Adagio en fa menor es la cuarta frase, Deus meus Deus meus ut quid dereliquisti me? (“Dios mío, Dios mío, ¿por qué me has abandonado?), que empieza con un tono interrogativo y se prolonga en una serie de imploraciones en las que resuenan las fuertes dinámicas de la introducción. La segunda parte es uno de los movimientos más innovadores, con un principio traspasado de angustia, compuesto por líneas súbitamente ascendentes y descendentes, un clima agudo y afilado que parece de purgatorio.

*EXTRACTO DE DATOS*:
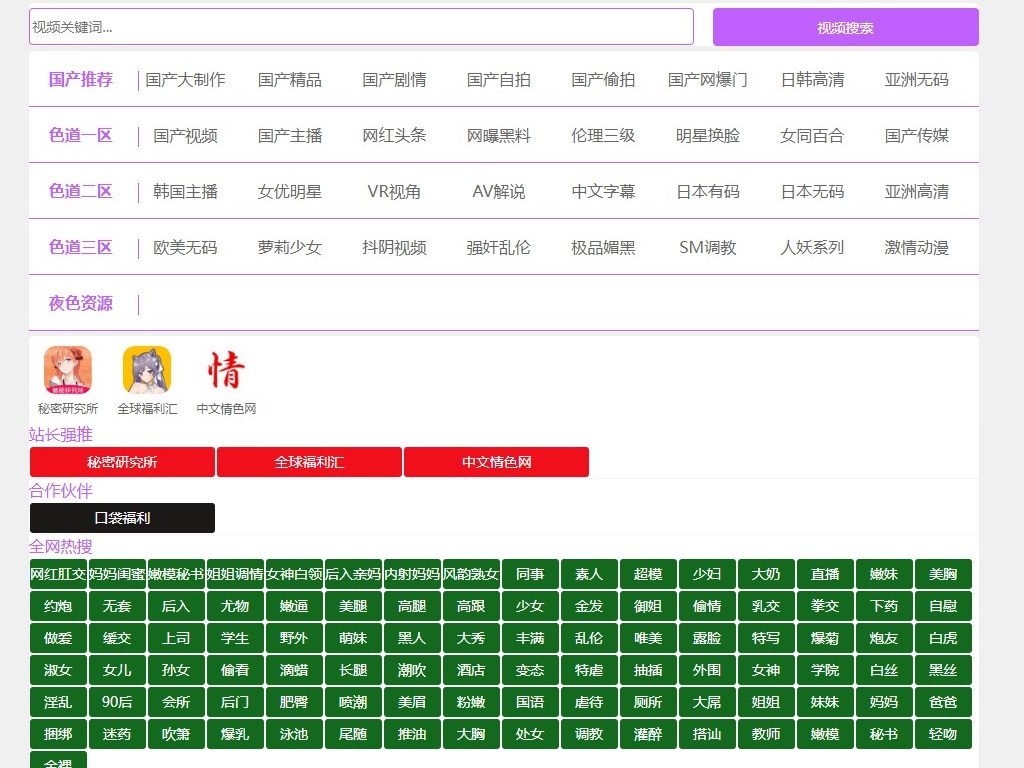Open the 全球福利汇 yellow avatar icon

pyautogui.click(x=147, y=370)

*TAREAS*:
a. Reproduce el fragmento del texto sobre el Adagio en fa menor que empieza en las palabras "Adagio en fa" y termina después de "parece de purgatorio.".
b. Responde estas preguntas según el texto sobre el Adagio en fa menor:
(i) ¿Con qué tono empieza la cuarta frase?
(ii) ¿Qué resuena en la serie de imploraciones?
(iii) ¿De qué está traspasado el principio de la segunda parte?
c. Prosigue el texto sobre el Adagio en fa menor a partir de su última oración.
Las líneas de datos son un material independiente del texto.

*RESPUESTAS EN ORDEN*:
a.
Adagio en fa menor es la cuarta frase, Deus meus Deus meus ut quid dereliquisti me? (“Dios mío, Dios mío, ¿por qué me has abandonado?), que empieza con un tono interrogativo y se prolonga en una serie de imploraciones en las que resuenan las fuertes dinámicas de la introducción. La segunda parte es uno de los movimientos más innovadores, con un principio traspasado de angustia, compuesto por líneas súbitamente ascendentes y descendentes, un clima agudo y afilado que parece de purgatorio.

b.
(i) Con un tono interrogativo.
(ii) Las fuertes dinámicas de la introducción.
(iii) De angustia.

c.
Sitio (“Tengo sed”), quinta de las frases, Adagio en la mayor, es la secuencia más afilada y torturante, con las voces en pizzicato y un ritmo severo y angustioso. La sexta frase, Consummatum est (“Se ha cumplido”), Lento en sol menor, parece recoger todas las tensiones previas y resolverlas en un conjunto armónico de una suave melancolía. In Manus tuas Domine commendo Spiritum meum (“A tus manos encomiendo mi espíritu, Señor”), última de las frases del Evangelio de Lucas, Largo en mi bemol mayor, expresa toda la alegría del encuentro divino. Y finalmente, en el breve y tremendo Terremoto, Presto con tutta la forza, Haydn, siguiendo la tradición barroca, evoca el temblor de la tierra después de la muerte de Cristo.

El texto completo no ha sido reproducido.